10. A san?tidade de Francisco e de Jacinta desafia a Igreja à conversão

Nos dois milénios de história da Igreja, Francisco e Jacinta Marto são as primeiras crianças não martirizadas a serem declaradas modelo de santidade, depois de reconhecida a maturidade da sua fé e vida cristã. Realiza-se assim o Evangelho que oferece o Reino aos que são como as crianças na simplicidade, confiança e esperança próprias da infância. O reconhecimento da vida santa destas «duas candeias que Deus acendeu para alumiar a humanidade nas suas horas sombrias e inquietas»[16] é um precioso bem para a Igreja. Eis o essencial que temos a aprender de Francisco e de Jacinta: cada um de nós é chamado a deixar-se converter à imagem da criança que se confia plenamente ao amor com que o Pai sustém a nossa vida. A confiança total e disponível com que os Pastorinhos responderam ao convite da Senhora do Rosário – «Quereis oferecer-vos a Deus?», «Sim, queremos!»[17] – deve ser o motor da vida de todo o cristão.

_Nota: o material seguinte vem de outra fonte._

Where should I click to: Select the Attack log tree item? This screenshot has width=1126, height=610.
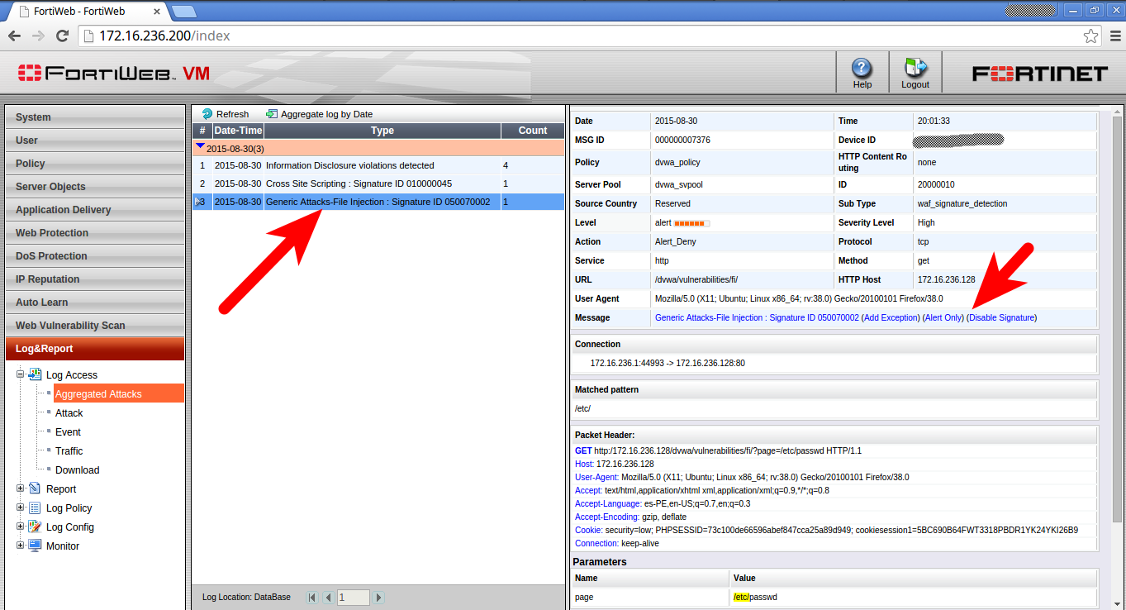coord(69,413)
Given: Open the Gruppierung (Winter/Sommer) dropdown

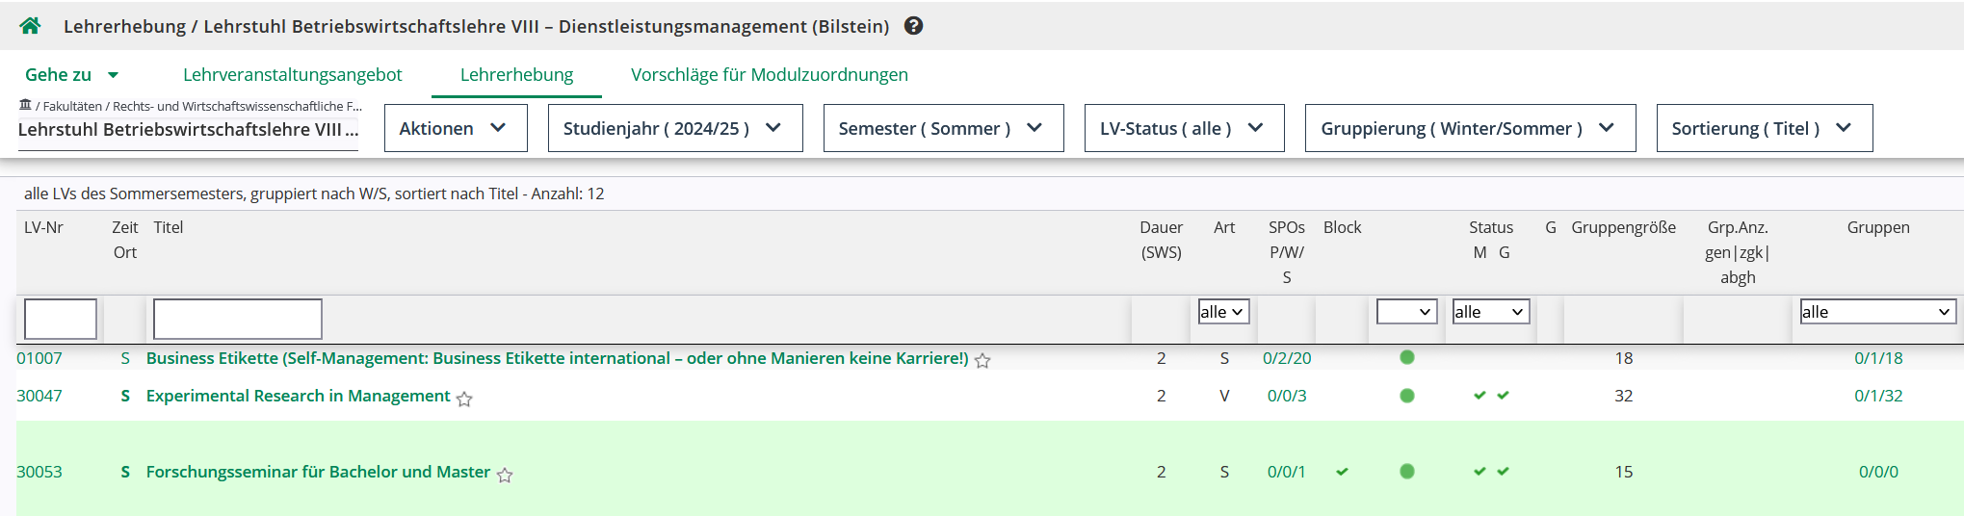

Como ensina o Concílio Vaticano II, «a Igreja, contendo pecadores no seu próprio seio, simultaneamente santa e sempre necessitada de purificação, exercita continuamente a penitência e a renovação»[18]. Comovente, a este propósito, é a consciência profunda dos Pastorinhos da gravidade do pecado e das suas consequências, bem como o seu compromisso simples e generoso em favor da reconciliação dos pecadores e da paz no mundo.

É neste sentido – de contínuo apelo à conversão da Igreja – que somos convidados a olhar para o exemplo de vida destas crianças, cientes da semente de fé, esperança e amor que elas semeiam na história humana: o seu exemplo de vida «irradiou e multiplicou-se em grupos sem conta por toda a superfície da terra (…) que se votaram à causa da solidariedade fraterna».[19] Testemunhas da misericórdia de Deus, Francisco e Jacinta continuam a levedar a história com a força da caridade que transforma os corações.

 



[1] Lúcia de Jesus, Memórias da Irmã Lúcia. Vol. I, 15.ª ed., Fundação Francisco e Jacinta Marto, Fátima 2010, 174.

[2] Conferência Episcopal Portuguesa, Fátima, sinal de esperança para o nosso tempo, n.º 10.

[3] Lumen Gentium, n.º 63, citando S. Ambrósio.

[4] Memórias da Irmã Lúcia. Vol. I, 145.

[5] Memórias da Irmã Lúcia. Vol. I, 140.

[6] Memórias da Irmã Lúcia. Vol. I, 61.

[7] Cf. A. M. Martins (ed), Documentos de Fátima. L.E: Porto 1976 [=Doc], 34-35; cf. também 38-39.224-227.400-401.515.

[8] Cf., Doc, 154-157.160-161.188-189.162-163.268-269.

[9] Doc, 114-115.

[10] Cf. Congregatio pro Causis Sanctorum, P. N. 1379, Leirien. Canonizationis Servi Dei Francisci, 34.

[11] Cf. idem, 36.

[12] Conferência Episcopal Portuguesa, Fátima, sinal de esperança para o nosso tempo, n.º 13.

[13] Cf. Doc, 517.518.

[14] Cf. Doc, 262-263.367.468-469.500.504-505.515.

[15] Francisco, Amoris Laetitia, n.º 16.

[16] João Paulo II, Homilia na celebração da beatificação dos veneráveis Francisco e Jacinta, Fátima, 13 de maio de 2000.

[17] Memórias da Irmã Lúcia. Vol. I, 173-174.

[18] Lumen gentium, n.º 8.

[19] Bento XVI, Homilia na celebração do 10.º aniversário da beatificação de Francisco e Jacinta, Fátima, 13 de maio de 2010.